**Pixel coordinate grounding data:**
Segment Open
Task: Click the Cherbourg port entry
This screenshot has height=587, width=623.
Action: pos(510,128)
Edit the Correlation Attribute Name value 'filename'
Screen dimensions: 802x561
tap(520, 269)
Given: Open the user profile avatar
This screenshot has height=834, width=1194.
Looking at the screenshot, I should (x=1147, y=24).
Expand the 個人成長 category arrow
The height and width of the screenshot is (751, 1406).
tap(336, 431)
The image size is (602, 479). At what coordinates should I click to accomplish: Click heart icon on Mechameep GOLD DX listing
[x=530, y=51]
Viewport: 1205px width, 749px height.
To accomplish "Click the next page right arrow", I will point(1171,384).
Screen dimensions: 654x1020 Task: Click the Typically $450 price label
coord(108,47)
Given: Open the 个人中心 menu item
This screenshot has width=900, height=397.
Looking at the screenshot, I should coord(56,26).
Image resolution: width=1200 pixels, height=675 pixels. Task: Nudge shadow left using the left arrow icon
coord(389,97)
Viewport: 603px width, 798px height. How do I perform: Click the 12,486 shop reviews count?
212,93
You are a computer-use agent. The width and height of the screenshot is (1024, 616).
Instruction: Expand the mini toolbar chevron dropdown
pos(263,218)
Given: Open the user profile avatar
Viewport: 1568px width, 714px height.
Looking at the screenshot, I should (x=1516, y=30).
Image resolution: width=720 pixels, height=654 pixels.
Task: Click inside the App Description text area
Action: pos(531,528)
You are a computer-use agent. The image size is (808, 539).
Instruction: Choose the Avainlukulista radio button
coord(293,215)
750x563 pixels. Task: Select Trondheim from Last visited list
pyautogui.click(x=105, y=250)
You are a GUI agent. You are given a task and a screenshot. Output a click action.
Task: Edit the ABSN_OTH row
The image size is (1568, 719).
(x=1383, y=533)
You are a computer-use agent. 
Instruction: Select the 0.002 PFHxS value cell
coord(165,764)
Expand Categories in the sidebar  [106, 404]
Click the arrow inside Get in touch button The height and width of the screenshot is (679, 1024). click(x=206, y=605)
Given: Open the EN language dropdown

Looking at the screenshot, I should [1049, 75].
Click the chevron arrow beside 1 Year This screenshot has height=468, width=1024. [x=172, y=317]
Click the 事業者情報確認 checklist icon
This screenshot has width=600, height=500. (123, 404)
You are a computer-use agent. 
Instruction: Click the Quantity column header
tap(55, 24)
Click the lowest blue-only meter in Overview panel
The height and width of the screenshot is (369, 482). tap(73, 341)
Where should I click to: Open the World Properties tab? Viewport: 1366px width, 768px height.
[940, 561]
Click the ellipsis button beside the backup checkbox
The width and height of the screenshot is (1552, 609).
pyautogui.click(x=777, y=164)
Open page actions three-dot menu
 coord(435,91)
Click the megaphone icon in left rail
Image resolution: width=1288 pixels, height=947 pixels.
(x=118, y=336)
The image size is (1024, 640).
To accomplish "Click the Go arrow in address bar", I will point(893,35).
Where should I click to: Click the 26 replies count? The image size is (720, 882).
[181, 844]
Segment Closed
A word-for-word copy of the data above is the goal, so set it all down again.

Task: Click the Cherbourg port entry
This screenshot has height=587, width=623.
Action: pos(510,128)
Edit the Correlation Attribute Name value 'filename'
Screen dimensions: 802x561
tap(520, 269)
Given: Open the user profile avatar
This screenshot has height=834, width=1194.
Looking at the screenshot, I should (x=1147, y=24).
Expand the 個人成長 category arrow
The height and width of the screenshot is (751, 1406).
tap(336, 431)
The image size is (602, 479). At what coordinates should I click to accomplish: Click heart icon on Mechameep GOLD DX listing
[x=530, y=51]
Viewport: 1205px width, 749px height.
To accomplish "Click the next page right arrow", I will point(1171,384).
Screen dimensions: 654x1020 Task: Click the Typically $450 price label
coord(108,47)
Given: Open the 个人中心 menu item
This screenshot has width=900, height=397.
Looking at the screenshot, I should coord(56,26).
Image resolution: width=1200 pixels, height=675 pixels. Task: Nudge shadow left using the left arrow icon
coord(389,97)
Viewport: 603px width, 798px height. How do I perform: Click the 12,486 shop reviews count?
212,93
You are a computer-use agent. The width and height of the screenshot is (1024, 616).
Instruction: Expand the mini toolbar chevron dropdown
pos(263,218)
Given: Open the user profile avatar
Viewport: 1568px width, 714px height.
Looking at the screenshot, I should (x=1516, y=30).
Image resolution: width=720 pixels, height=654 pixels.
Task: Click inside the App Description text area
Action: pos(531,528)
You are a computer-use agent. The image size is (808, 539).
Instruction: Choose the Avainlukulista radio button
coord(293,215)
750x563 pixels. Task: Select Trondheim from Last visited list
pyautogui.click(x=105, y=250)
You are a GUI agent. You are given a task and a screenshot. Output a click action.
Task: Edit the ABSN_OTH row
The image size is (1568, 719).
(x=1383, y=533)
You are a computer-use agent. 
Instruction: Select the 0.002 PFHxS value cell
coord(165,764)
Expand Categories in the sidebar  [106, 404]
Click the arrow inside Get in touch button The height and width of the screenshot is (679, 1024). click(x=206, y=605)
Given: Open the EN language dropdown

Looking at the screenshot, I should [1049, 75].
Click the chevron arrow beside 1 Year This screenshot has height=468, width=1024. [x=172, y=317]
Click the 事業者情報確認 checklist icon
This screenshot has width=600, height=500. (123, 404)
You are a computer-use agent. 
Instruction: Click the Quantity column header
tap(55, 24)
Click the lowest blue-only meter in Overview panel
The height and width of the screenshot is (369, 482). tap(73, 341)
Where should I click to: Open the World Properties tab? Viewport: 1366px width, 768px height.
[940, 561]
Click the ellipsis button beside the backup checkbox
The width and height of the screenshot is (1552, 609).
pyautogui.click(x=777, y=164)
Open page actions three-dot menu
 coord(435,91)
Click the megaphone icon in left rail
Image resolution: width=1288 pixels, height=947 pixels.
(x=118, y=336)
The image size is (1024, 640).
To accomplish "Click the Go arrow in address bar", I will point(893,35).
Where should I click to: Click the 26 replies count? The image size is (720, 882).
[181, 844]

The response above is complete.